Highlights & Insights¶
- Efficiency Revolution: 1 vs. 100+ Demonstrations: Data requirements are reduced by two orders of magnitude — particularly impactful for bimanual manipulation, where teleoperation difficulty and cost are 2–3× that of single-arm setups.
- VLM as "Anchor" Rather Than "Planner": The VLM is assigned segmentation and localization tasks (at which it excels), rather than task decomposition and planning (where it remains unreliable) — a deliberate and well-matched role assignment.
- Generalizable Invariant/Adaptable Separation Principle: This separation is not limited to bimanual settings and can be extended to manipulation tasks in general, offering methodological inspiration for universal skill reuse frameworks.
- "What > How" Manipulation Philosophy: Capturing the task essence (relative spatial relationships between objects) rather than surface appearance (precise trajectories) means that the low-dimensional essence is sufficient to generalize from a single demonstration.
Limitations & Future Work¶
- Only rigid objects are handled; deformable objects (cloth, ropes) require fundamentally different representations and control strategies.
- No runtime anomaly detection or recovery mechanism is present, making the system sensitive to slippage or occlusion.
- Fixed-base bimanual platforms limit reachable workspace; force/tactile sensing is absent. Future work may extend to mobile bases with haptic feedback.
- Skill decomposition and anchor selection still require human-in-the-loop involvement, leaving a gap to fully automated systems.
Related Work & Insights¶
- vs. ALOHA/π0 (End-to-End VLA): These methods require large demonstration sets and retraining; VLBiMan requires only one demonstration with no retraining — an efficiency gap exceeding 100×. However, VLA approaches may be more robust under extreme scene diversity.
- vs. ReKep (Zero-Shot): No demonstrations are required, but the approach depends on LLM prompting and VFM keypoints, making it fragile. VLBiMan uses one demonstration to obtain task structure, yielding greater reliability than zero-shot methods.
- vs. Mechanisms/MAGIC (Single-Arm One-Shot): Direct adaptation to bimanual settings yields poor performance (26.7%/44.7%), confirming that bimanual coordination is a unique challenge requiring dedicated decomposition and synchronization mechanisms.

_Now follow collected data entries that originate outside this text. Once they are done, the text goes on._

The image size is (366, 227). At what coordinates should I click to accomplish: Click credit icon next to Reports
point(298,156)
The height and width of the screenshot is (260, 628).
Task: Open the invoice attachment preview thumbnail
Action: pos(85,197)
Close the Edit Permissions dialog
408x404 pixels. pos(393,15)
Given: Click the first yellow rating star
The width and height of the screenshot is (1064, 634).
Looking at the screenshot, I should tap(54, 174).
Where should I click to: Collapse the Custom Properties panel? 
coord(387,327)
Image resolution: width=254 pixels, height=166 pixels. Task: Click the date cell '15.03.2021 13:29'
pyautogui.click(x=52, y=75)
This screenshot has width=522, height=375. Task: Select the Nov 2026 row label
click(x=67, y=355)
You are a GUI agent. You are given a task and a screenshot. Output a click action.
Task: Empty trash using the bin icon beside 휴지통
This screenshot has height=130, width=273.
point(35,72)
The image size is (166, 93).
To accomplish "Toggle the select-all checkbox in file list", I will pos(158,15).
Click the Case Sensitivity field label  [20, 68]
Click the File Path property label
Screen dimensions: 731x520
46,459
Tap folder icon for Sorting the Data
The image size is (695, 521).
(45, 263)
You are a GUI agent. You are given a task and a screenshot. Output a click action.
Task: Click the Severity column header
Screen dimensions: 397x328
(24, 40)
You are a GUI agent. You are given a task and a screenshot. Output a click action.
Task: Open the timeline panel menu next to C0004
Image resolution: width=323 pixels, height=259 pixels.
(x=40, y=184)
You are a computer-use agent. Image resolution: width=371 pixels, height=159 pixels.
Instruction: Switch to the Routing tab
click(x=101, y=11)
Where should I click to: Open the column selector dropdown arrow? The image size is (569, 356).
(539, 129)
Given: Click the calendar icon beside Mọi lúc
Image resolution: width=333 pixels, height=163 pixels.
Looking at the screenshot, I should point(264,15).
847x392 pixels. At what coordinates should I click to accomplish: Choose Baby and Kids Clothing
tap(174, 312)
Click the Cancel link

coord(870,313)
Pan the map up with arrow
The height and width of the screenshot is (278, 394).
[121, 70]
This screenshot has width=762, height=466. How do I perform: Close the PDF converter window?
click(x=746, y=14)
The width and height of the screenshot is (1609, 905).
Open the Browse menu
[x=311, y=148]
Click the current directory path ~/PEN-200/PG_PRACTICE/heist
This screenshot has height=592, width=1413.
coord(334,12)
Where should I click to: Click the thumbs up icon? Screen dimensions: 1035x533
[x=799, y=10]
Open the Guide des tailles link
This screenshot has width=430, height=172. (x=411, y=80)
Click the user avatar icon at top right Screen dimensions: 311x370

- Inspiration: A promising direction is combining VLBiMan's decompose–adapt–compose pipeline with the generalization capability of VLA models — using a small number of demonstrations for structured initialization, supplemented by data-driven fine-tuning for broader coverage.
Rating¶
⭐⭐⭐⭐⭐ (5/5)
Overall assessment: Achieving 85.3% success from a single demonstration represents a breakthrough balance between efficiency and generalizability in bimanual manipulation. The invariant/adaptable separation principle carries methodological value beyond this specific setting. Validation across 10 real-robot tasks and cross-embodiment transfer demonstrates practical utility, establishing this work as a benchmark contribution to the bimanual manipulation field.